Dear Juliana and Emily,

I recently watched The Post on a flight home from California and was deeply moved. On the surface, themes like freedom of speech, boldness, and intellectual honesty are present and powerful. However, the most moving scene for me was when Kay Graham (Meryl Streep) walked down the stairs of the courthouse surrounded by women admiring her courage.

I do consider myself fortunate that I am surrounded by women at both home and work. It’s no secret that I am outnumbered at home. I also work at an unusual place in which more than 50 percent of the leaders between me and the CEO are women and the most influential people in my industry (that might seem normal by the time you can read but it isn’t now).

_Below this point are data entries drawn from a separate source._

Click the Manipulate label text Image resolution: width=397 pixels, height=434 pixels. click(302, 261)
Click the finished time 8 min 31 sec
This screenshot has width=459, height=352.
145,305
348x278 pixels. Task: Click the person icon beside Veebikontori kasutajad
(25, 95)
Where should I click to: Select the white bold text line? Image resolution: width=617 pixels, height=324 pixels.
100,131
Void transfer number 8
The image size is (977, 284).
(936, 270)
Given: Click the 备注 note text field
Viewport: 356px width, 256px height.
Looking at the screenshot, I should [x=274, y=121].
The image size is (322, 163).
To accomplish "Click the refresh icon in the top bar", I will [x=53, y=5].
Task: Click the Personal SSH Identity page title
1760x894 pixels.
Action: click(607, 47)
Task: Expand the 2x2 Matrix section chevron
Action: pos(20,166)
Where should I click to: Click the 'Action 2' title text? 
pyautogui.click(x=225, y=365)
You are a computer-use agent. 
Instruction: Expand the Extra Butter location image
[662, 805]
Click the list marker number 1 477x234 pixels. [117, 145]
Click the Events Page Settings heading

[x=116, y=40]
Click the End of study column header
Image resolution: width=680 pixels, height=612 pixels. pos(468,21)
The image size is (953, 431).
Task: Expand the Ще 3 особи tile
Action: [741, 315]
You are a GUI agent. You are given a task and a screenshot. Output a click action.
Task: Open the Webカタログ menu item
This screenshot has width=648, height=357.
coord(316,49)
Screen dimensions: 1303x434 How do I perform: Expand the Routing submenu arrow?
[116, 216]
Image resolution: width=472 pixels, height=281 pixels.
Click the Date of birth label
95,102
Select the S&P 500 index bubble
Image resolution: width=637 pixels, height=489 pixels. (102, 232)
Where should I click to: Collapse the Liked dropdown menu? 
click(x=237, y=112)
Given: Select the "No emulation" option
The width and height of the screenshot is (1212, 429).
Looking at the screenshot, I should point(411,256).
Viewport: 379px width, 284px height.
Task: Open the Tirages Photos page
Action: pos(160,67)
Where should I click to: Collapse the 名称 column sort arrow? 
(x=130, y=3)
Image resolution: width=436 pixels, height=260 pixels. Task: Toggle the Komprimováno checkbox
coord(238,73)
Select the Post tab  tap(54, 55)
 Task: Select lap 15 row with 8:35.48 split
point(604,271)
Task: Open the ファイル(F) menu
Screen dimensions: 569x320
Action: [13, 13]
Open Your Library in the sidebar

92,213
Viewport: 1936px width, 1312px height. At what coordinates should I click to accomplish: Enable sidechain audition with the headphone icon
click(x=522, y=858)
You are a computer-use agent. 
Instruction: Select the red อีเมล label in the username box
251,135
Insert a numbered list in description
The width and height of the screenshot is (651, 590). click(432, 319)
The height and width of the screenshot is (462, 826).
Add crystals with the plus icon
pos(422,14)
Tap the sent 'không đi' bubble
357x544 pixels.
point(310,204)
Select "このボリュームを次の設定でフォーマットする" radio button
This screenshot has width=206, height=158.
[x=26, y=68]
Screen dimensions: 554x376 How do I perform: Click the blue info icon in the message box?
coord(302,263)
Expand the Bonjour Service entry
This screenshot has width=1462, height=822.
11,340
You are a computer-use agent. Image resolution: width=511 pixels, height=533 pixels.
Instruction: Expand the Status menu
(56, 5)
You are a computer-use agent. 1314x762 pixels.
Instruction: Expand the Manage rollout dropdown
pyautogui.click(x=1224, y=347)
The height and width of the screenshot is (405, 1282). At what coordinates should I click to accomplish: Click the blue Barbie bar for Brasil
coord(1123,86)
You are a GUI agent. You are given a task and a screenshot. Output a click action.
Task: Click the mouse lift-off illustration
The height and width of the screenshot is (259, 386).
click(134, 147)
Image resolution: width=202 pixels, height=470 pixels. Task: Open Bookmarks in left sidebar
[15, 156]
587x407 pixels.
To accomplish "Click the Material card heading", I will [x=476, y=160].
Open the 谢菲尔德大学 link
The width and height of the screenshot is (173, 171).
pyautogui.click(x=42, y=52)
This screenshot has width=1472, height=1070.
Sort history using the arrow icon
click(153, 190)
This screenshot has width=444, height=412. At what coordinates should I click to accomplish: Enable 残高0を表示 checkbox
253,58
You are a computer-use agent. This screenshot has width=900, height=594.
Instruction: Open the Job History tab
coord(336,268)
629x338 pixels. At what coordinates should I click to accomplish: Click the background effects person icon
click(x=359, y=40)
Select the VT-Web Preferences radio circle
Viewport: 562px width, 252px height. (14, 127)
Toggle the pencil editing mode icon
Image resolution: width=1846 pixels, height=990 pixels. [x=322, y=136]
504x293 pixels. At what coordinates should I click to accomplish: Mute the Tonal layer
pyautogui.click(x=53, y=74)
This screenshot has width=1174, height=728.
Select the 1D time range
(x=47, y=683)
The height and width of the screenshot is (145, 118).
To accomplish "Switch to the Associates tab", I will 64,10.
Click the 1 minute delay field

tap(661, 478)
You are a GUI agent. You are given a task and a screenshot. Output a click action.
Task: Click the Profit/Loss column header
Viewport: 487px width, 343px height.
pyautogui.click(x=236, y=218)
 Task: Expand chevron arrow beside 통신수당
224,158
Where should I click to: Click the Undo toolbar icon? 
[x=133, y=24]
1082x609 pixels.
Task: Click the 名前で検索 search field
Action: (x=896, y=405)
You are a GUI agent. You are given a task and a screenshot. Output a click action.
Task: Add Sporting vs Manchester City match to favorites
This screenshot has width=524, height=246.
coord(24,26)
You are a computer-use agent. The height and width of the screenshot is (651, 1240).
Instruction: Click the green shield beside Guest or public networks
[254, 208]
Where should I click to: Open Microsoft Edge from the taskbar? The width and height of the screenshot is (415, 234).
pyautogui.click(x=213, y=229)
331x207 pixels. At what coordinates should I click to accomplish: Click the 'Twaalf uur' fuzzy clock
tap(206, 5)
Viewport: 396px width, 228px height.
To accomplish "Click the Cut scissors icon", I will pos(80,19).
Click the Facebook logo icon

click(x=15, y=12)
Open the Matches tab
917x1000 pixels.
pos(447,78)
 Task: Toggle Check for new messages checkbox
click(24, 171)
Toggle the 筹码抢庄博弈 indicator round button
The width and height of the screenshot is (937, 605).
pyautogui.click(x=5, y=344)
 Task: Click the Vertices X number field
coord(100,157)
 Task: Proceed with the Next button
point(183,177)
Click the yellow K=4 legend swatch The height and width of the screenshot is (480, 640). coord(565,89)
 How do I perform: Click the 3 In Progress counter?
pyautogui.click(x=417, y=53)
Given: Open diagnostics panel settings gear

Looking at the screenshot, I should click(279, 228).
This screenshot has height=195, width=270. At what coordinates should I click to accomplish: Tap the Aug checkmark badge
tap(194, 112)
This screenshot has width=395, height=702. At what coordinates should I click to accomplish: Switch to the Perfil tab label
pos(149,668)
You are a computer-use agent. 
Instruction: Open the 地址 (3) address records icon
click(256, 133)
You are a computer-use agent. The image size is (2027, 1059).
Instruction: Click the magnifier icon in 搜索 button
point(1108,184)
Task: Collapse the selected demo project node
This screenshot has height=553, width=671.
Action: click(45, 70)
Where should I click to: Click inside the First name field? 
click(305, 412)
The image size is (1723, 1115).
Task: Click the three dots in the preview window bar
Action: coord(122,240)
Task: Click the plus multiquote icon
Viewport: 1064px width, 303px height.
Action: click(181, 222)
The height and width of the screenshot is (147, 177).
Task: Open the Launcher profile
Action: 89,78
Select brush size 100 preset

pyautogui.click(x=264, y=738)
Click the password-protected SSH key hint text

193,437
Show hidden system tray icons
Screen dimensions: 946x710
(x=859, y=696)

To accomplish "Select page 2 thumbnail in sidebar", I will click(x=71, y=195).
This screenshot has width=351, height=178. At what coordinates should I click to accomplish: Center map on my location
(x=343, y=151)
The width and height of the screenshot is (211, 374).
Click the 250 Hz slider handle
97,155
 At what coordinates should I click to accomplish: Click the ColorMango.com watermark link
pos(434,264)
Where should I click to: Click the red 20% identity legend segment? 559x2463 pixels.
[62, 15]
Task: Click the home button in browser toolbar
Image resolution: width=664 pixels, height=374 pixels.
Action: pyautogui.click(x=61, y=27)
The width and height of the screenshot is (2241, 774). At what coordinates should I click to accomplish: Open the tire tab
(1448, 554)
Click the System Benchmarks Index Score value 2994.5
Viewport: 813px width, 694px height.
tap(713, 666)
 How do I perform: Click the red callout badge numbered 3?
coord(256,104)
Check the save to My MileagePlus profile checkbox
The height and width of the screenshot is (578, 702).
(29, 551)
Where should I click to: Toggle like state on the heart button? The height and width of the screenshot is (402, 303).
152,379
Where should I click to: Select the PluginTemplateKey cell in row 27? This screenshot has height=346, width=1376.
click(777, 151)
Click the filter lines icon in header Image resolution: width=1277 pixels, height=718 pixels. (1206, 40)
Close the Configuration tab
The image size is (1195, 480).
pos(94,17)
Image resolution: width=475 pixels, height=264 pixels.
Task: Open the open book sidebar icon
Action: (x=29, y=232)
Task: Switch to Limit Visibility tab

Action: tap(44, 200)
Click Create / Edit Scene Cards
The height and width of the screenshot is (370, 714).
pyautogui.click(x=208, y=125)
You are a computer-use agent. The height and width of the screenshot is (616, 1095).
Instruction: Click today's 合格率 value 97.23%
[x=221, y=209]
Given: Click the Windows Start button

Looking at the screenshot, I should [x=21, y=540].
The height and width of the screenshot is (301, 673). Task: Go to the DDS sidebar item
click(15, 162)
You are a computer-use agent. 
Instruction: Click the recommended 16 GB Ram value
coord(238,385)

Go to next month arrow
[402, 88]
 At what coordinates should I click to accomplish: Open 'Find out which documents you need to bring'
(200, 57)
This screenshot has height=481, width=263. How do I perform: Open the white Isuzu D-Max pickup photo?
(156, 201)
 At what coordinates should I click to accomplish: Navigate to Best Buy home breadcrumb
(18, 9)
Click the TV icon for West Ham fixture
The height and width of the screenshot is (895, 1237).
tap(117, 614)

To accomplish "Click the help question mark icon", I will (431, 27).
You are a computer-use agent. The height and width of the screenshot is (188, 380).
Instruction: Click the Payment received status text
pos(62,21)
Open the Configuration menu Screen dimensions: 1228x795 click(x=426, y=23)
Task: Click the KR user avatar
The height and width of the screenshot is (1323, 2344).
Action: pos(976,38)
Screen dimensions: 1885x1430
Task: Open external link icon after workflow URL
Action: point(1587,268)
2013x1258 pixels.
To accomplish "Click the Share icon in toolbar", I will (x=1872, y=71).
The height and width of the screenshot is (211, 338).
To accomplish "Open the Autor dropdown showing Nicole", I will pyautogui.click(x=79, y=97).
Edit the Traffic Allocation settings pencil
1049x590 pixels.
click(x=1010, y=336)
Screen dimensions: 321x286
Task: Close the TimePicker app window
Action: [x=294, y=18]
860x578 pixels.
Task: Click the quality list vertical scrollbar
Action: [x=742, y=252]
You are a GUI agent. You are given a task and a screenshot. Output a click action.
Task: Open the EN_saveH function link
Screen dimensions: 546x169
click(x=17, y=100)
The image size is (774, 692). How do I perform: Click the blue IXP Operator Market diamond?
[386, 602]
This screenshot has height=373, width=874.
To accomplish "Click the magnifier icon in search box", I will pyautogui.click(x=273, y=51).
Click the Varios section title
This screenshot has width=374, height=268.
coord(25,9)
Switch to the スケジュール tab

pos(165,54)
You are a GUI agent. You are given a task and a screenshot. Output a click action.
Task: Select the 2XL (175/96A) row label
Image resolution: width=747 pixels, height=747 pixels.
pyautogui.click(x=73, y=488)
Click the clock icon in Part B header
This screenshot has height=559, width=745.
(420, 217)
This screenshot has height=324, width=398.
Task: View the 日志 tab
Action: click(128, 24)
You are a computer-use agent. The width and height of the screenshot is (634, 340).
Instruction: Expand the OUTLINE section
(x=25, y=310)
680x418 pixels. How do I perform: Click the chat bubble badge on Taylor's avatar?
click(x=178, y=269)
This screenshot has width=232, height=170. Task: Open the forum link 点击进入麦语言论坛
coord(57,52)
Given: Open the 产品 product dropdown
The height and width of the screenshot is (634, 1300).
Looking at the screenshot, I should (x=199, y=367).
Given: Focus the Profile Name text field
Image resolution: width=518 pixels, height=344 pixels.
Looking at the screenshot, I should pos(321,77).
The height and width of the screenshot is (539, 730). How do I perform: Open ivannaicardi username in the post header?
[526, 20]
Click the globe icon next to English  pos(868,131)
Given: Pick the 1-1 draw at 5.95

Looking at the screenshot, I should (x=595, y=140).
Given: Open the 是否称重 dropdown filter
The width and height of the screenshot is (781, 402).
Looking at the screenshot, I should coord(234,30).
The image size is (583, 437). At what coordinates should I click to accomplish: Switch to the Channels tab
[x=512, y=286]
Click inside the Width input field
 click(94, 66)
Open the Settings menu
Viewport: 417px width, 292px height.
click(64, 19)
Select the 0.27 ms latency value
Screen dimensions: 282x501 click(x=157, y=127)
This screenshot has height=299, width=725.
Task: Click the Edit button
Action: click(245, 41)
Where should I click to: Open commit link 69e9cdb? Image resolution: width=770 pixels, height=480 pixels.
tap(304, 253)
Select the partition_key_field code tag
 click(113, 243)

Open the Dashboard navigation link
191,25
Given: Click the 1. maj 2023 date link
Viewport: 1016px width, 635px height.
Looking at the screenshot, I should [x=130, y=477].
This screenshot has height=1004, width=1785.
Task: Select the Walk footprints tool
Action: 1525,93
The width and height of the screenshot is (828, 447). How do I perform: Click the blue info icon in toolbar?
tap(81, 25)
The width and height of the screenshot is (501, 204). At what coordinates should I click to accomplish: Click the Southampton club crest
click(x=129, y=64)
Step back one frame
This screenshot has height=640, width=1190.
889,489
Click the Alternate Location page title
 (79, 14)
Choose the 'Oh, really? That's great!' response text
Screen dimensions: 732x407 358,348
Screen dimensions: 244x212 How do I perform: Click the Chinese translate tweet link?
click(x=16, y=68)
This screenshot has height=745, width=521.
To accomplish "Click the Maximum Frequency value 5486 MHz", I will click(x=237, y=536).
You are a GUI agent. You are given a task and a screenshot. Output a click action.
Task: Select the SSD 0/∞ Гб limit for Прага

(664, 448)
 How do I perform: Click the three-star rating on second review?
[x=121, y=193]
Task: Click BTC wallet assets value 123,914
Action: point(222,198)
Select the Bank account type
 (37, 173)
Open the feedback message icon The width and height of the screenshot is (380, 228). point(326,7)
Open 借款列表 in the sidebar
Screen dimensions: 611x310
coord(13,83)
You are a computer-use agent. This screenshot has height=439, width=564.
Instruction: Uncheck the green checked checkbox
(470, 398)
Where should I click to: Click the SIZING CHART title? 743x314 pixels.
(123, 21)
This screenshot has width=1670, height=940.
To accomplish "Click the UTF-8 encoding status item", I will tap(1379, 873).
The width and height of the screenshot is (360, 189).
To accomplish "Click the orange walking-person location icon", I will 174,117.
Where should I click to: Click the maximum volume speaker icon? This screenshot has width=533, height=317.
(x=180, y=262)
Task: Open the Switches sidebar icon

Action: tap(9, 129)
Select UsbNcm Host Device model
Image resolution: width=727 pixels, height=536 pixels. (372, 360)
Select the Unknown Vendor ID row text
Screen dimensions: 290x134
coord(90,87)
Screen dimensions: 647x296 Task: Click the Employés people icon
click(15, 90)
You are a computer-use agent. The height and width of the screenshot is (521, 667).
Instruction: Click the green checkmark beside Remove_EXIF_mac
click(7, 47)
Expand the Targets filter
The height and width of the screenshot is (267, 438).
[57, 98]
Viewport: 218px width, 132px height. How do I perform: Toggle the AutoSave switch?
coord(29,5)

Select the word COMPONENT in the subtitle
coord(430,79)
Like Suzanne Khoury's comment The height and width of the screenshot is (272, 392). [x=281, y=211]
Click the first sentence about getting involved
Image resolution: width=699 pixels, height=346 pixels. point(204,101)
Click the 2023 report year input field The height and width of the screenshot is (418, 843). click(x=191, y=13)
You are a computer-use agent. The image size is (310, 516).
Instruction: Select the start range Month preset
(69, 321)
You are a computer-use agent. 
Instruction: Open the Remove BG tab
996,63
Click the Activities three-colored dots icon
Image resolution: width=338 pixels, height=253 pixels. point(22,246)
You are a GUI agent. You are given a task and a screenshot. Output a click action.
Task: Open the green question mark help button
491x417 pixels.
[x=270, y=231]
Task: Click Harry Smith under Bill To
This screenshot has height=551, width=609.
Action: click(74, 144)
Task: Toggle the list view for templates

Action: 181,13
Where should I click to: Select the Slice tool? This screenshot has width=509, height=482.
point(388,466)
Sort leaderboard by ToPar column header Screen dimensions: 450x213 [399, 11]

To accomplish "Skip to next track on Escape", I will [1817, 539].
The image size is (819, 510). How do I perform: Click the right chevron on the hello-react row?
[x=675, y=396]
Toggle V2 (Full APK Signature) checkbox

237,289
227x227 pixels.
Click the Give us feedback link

So why did I tear up at a throwaway scene at the end of The Post? Because that movie takes place before I was born and the lesson of that scene still is not obvious to everyone.

For context, Eugene Meyer ran the Washington Post and then passed it to his son in law (Kay’s husband) Philip Graham, when Philip died his wife Kay took over. A woman running a business was rather unusual then, and the men that surrounded her did not think she was up for the job simply because she was a woman. Isn’t that crazy?

It is crazy. But, I am hopeful. Overwhelmingly the data does not call for optimism, but I do see people that want things to change. I also think that if we continue to make women’s equality in the workplace a priority it will change by the time you are applying for your first job.

What will change? Equal pay will probably be first, at least in white-collar jobs in developed countries (global pay equity is way behind). More women in leadership and founder roles at companies. But I hope it’s more than that. What about women not being the default note taker? How about a man makes the restaurant reservation for the next team get together?

Kay Graham was a woman in a position of power and she made bold decisions. It’s now time for men to do the same.

There is a lot of talk about echo-chambers, and the one that I’m in has this fantastic noise ricocheting off the walls  —  that noise is acknowledging the inequality and actively working on fixing the challenges.

For now, you two work on your playing skills and going to bed on time  —  but know that I and the other mommies and daddies are working on a better future.